De camino a las bodegas, nos revela las cosas asombrosas que se ha encontrado durante sus 40 años como reciclador. Lo que más le impactó fue ver a un recién nacido en un bote de basura: “Era un monito de ojos verdes. Llamé a la Policía para que viniera por él. No me lo podía creer”. Y antes de entrar a la bodega, desea mostrarnos algo. En lo que sería el parqueadero hay una huerta, allí justo en el barrio Prado. Crecían maíz y papa, y había un cultivo de abono para las flores que estaban empezando a nacer. Cinco gallinas ponedoras de huevos caminaban tranquilas. Había, además, una especie de fogata donde algunos habitantes de calle o recicladores como Andrés van a cocinar y a pasar las noches de vez en cuando.
La bodega era oscura, pero espaciosa, y estaba atiborrada de residuos: papel, cartón, vidrio, metal, materiales de PVC, electrodomésticos, ropa… Pero, sobre todo, botellas: miles y miles de botellas. Casi no se podía caminar por el lugar. Las montañas de “basura para nosotros” llegaban casi hasta el techo. A un costado de la bodega, un hombre reventaba botellas de vidrio contra la pared, mientras que una anciana les quitaba las etiquetas. Un gato flacuchento paseaba sobre las cimas del cartón.
Andrés describe en este audio la importancia del reciclaje y las duras experiencias que ha tenido que vivir en una ciudad que cada día lo sorprende más. Se trata de Bogotá en la noche.
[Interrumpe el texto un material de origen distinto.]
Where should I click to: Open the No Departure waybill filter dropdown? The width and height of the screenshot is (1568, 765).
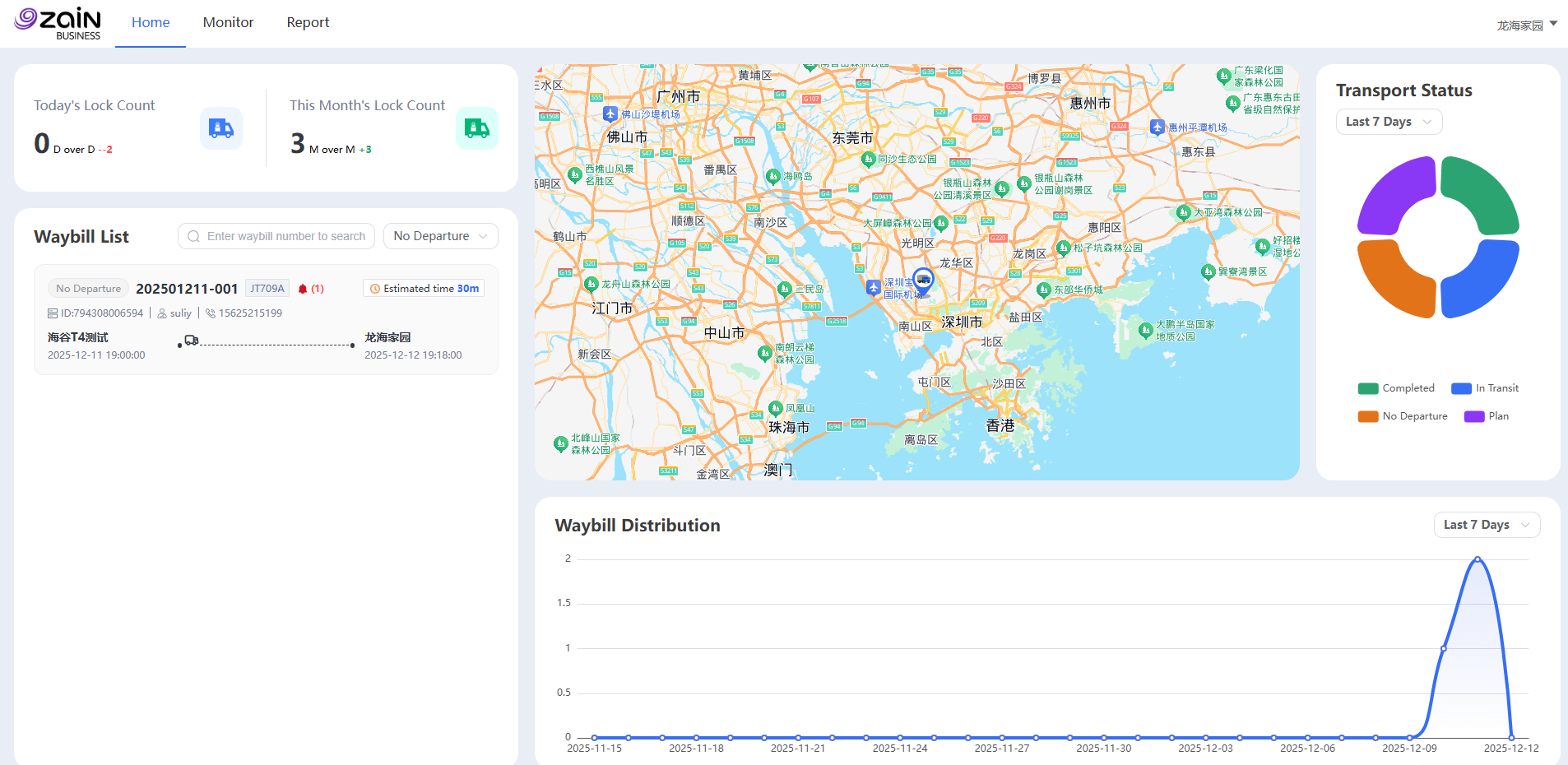440,236
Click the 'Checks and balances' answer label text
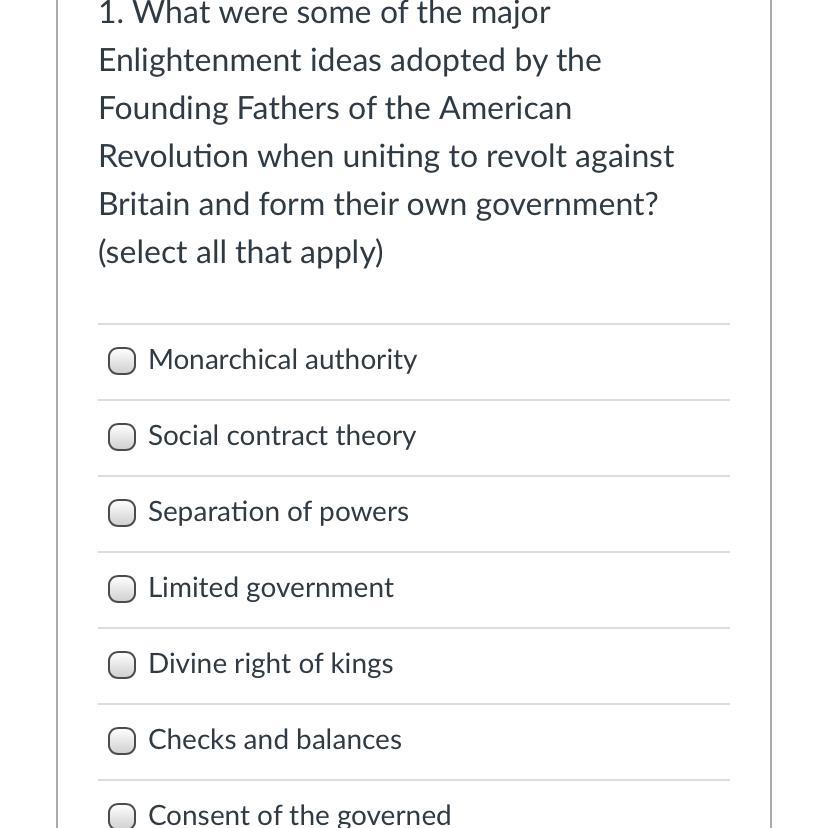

A esta bodega o centro de acopio llegan diariamente unos 20 recicladores a vender lo que van encontrando por las calles de Bogotá, una de las ciudades que menos recicla en el país. Si es un mal día, 8.000 pesos pueden ser su recompensa, pero si están de suerte pueden llegar incluso a obtener 60.000 pesos. Alexandra, una de las seis personas que trabajan ordenando el material en este lugar, corrobora su importancia: “En esta bodega le compramos a todo el mundo, sin importar si tiene dientes o no o si viene sucio o limpio. Casi 30 familias se benefician de este centro de acopio”.